Modelo de cistite hemorrágica induzida por injeção intravesical de acroleína : efeito uroprotetor de compostos tióis (mesna, glutationa e amifostina)

Detalhes bibliográficos
Ano de defesa: 2002
Autor(a) principal: Batista, Cristina Kelma Loiola Ponte
Orientador(a): Não Informado pela instituição
Banca de defesa: Não Informado pela instituição
Tipo de documento: Dissertação
Tipo de acesso: Acesso aberto
Idioma: por
Instituição de defesa: Não Informado pela instituição
Programa de Pós-Graduação: Não Informado pela instituição
Departamento: Não Informado pela instituição
País: Não Informado pela instituição
Palavras-chave em Português:
Link de acesso: http://www.repositorio.ufc.br/handle/riufc/30651
Resumo: Acrolein (ACR) is a highly reactive and toxic aldehyde produced as a metabolic urinary product of the anticancer drugs Cyclophosphamide (CYP) and Ifosfamide (IFO) that was related as the causative agent of Hemorrhagic Cystitis (HC) induced by these compounds. Systemic administration of CYP or IFO would induce HC through the release of ACR. However, a possible direct effect of ACR to the urothelium is yet to be demonstrated.
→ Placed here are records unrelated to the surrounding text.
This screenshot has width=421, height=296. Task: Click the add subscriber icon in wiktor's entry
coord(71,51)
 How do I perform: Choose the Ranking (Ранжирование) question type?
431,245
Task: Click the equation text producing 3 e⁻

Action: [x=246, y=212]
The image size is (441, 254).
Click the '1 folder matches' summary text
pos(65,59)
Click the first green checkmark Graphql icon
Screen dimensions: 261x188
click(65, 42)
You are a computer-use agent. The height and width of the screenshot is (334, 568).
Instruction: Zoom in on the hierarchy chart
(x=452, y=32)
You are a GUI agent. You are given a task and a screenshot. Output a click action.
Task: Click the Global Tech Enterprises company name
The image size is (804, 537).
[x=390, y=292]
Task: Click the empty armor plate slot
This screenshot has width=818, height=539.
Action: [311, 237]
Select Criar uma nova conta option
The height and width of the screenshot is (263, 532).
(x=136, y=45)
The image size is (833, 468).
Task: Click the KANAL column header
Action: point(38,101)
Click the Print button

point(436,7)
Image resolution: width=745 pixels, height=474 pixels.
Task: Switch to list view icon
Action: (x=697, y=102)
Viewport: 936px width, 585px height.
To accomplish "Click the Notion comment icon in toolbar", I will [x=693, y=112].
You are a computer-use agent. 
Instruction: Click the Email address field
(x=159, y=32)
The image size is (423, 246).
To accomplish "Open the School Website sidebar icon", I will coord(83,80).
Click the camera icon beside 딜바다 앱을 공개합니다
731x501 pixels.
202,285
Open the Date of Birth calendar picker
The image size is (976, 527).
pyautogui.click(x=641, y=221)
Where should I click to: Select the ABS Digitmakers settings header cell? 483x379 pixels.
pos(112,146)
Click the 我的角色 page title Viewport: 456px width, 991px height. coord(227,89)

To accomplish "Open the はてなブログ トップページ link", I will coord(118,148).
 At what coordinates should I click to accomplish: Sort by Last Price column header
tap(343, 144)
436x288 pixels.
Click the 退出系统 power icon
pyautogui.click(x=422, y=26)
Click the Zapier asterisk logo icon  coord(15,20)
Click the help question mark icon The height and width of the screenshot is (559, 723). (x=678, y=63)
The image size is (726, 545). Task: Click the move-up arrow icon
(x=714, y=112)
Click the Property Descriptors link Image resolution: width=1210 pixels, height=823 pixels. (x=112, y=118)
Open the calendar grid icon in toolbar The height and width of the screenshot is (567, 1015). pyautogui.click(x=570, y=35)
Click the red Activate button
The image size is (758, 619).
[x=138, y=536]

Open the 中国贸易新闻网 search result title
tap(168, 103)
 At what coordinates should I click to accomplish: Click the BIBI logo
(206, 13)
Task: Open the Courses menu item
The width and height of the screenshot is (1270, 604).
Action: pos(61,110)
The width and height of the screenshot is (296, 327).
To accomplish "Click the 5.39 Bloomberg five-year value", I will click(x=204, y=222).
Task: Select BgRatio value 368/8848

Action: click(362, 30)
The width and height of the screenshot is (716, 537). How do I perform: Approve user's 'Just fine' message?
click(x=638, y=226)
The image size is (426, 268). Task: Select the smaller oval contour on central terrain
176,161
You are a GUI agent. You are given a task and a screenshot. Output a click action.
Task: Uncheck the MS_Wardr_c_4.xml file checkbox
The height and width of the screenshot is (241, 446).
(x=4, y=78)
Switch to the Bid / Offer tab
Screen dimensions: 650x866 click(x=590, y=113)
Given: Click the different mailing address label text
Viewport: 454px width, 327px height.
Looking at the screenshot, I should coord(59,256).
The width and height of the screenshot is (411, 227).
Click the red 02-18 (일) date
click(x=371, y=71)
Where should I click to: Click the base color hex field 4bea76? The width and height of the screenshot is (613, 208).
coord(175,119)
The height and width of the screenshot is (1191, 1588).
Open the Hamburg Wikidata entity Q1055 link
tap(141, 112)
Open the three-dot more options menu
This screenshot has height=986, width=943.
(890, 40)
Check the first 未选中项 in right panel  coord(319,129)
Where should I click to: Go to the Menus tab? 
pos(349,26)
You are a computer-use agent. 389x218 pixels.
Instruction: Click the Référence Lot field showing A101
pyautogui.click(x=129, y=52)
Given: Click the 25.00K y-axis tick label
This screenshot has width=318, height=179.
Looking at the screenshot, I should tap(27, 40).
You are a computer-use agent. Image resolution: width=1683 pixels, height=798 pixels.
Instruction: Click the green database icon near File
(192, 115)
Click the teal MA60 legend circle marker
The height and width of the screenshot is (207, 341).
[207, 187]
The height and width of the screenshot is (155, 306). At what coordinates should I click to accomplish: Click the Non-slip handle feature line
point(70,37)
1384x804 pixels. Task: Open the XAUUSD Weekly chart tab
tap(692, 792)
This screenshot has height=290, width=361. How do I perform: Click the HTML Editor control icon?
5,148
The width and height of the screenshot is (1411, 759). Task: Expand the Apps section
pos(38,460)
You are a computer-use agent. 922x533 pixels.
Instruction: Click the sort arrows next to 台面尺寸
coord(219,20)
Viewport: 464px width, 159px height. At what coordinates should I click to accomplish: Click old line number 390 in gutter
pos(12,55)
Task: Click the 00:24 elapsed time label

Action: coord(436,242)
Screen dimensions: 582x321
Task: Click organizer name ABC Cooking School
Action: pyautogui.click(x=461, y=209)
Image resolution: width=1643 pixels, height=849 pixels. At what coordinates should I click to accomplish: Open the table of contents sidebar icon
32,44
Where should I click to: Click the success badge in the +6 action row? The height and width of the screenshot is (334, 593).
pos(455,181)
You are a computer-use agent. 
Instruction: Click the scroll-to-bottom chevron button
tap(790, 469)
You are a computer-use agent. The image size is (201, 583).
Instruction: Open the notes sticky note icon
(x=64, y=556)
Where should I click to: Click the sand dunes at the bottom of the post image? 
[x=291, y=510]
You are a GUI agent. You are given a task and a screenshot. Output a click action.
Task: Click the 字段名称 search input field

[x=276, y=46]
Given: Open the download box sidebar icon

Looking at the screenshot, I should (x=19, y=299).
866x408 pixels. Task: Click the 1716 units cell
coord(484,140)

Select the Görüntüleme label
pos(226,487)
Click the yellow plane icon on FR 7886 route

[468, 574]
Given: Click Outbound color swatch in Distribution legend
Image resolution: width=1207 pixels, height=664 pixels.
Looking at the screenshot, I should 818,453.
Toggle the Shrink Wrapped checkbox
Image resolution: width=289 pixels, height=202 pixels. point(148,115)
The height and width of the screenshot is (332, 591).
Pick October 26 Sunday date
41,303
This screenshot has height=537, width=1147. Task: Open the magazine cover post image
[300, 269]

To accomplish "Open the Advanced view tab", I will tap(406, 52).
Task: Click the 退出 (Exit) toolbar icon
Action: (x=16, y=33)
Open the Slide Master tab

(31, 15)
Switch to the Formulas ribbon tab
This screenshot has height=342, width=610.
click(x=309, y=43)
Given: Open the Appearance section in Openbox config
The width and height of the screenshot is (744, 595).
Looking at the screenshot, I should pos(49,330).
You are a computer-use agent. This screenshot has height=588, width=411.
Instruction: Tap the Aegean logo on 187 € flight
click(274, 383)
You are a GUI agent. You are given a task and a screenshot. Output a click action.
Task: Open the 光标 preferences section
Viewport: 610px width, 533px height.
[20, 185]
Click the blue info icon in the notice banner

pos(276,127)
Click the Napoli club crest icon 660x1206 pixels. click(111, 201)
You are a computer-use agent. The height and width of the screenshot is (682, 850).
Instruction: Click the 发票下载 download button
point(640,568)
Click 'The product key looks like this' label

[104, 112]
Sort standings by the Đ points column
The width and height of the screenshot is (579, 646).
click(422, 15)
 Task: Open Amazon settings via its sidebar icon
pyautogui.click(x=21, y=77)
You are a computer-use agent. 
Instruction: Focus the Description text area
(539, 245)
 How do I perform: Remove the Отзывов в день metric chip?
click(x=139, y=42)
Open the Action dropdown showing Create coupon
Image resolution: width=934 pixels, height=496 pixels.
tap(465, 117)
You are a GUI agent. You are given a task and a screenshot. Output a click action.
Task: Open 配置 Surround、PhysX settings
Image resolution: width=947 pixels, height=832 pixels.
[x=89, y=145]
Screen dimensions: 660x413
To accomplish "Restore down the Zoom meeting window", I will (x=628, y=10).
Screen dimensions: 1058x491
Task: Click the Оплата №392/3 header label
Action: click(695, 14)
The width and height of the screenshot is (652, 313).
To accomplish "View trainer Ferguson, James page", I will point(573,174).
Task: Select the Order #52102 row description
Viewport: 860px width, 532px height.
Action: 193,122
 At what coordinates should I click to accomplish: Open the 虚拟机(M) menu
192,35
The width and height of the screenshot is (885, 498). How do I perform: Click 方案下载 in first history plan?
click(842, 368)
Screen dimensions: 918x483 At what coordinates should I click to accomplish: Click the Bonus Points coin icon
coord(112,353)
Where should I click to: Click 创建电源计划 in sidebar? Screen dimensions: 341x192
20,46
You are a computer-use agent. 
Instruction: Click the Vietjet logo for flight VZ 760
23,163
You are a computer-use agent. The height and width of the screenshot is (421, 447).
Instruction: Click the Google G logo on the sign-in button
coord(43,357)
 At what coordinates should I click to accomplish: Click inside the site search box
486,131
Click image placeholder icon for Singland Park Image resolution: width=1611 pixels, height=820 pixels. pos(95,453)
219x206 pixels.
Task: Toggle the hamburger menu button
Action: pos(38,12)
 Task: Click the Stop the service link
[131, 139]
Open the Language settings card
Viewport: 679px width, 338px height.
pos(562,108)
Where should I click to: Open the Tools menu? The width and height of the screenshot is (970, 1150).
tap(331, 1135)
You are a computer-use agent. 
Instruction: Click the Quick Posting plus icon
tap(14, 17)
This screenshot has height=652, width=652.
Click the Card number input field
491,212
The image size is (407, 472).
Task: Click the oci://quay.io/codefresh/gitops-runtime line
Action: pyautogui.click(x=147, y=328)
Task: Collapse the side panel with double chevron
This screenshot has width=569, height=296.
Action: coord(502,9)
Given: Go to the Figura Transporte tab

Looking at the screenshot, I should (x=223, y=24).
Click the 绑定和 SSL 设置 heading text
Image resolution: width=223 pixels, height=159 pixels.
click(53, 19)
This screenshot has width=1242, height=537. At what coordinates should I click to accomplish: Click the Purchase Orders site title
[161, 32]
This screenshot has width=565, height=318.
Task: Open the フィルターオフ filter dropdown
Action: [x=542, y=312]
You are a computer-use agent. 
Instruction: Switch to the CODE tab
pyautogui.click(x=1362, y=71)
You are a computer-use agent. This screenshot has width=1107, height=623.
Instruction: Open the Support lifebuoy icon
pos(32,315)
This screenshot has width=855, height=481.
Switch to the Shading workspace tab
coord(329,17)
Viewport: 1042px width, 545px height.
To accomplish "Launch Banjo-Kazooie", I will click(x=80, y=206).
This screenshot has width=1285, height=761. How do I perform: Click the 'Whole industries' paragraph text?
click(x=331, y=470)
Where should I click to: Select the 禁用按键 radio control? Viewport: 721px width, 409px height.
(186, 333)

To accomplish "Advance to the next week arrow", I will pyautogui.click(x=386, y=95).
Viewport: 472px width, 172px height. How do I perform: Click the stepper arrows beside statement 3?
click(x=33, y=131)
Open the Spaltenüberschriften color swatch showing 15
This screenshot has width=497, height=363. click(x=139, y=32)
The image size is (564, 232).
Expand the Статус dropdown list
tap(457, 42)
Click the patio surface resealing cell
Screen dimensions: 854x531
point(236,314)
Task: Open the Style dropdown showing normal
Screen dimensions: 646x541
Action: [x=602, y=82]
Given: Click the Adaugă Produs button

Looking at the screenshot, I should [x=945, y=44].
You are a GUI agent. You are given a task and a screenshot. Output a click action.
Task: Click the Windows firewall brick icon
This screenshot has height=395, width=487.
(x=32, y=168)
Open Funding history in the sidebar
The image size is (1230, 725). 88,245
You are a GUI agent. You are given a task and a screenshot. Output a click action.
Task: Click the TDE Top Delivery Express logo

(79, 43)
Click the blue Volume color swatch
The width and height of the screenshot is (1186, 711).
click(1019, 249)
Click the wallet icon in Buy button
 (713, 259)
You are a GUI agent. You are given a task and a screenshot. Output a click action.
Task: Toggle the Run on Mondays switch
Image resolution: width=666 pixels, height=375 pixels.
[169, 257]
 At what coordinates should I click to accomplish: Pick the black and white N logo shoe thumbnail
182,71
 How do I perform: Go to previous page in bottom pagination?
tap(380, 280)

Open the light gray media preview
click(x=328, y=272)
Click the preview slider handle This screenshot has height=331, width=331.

In this study we aimed to evaluate the effects of the local intravesical (i.ve.) injection of ACR to mice, as well as the cytoprotective action of the thIol compounds: Mesna, the classical ACR chemical antagonist; the reduced form of the endogenous thiol Glutathione (GSH), and Amifostine (AMF), an agent that selectively protects normal tissues against a wide variety of toxic effects induced by anticancer chemotherapy. Male Swiss mice received ACR (25, 75, or 225 mg) i.ve. - 3, -6, -12 or -24 h before sacrifice. the increase in vascular permeability (VP) in the bladders was evaluated by the measure of the concentration of Evans blue dye extravasation, injected 30 min before ACR (25mg/kg e.v.) and by comparison of the Bladder Wet Weight between the groups. The macroscopical and histopathologycal changes were evaluated using the Gray’s criteria. Groups received local (i.ve.) Mesna (2mg), GSH (2mg) or AMF(1,5mg) or systemic (i.p.) Mesna (80 mg/kg), GSH (125,250,500 mg/Kg), and AMF(25,50,100 mg/Kg) 30 min before ACR. Local ACR induced a dose and time-dependent increase in bladder edema as well as in the macroscopical and histopathological lesions, that was significantly different from controls, being maximal 12 h after ACR injection (p<0.05). Pretreatment with either Mesna, GSH, or AMF inhibited both the edema, macroscopical and the histopathological changes, regardless of local or systemic adminstration. This protective effect of the thiol compounds was also demonstrated in HC induced by IFO (400 mg/Kg ip). In conclusion, our results confirmed the role of ACR in the genesis of HC induced by oxazaphosphorines and indicated the thiol compounds as an important celular defense line in this pathological condition.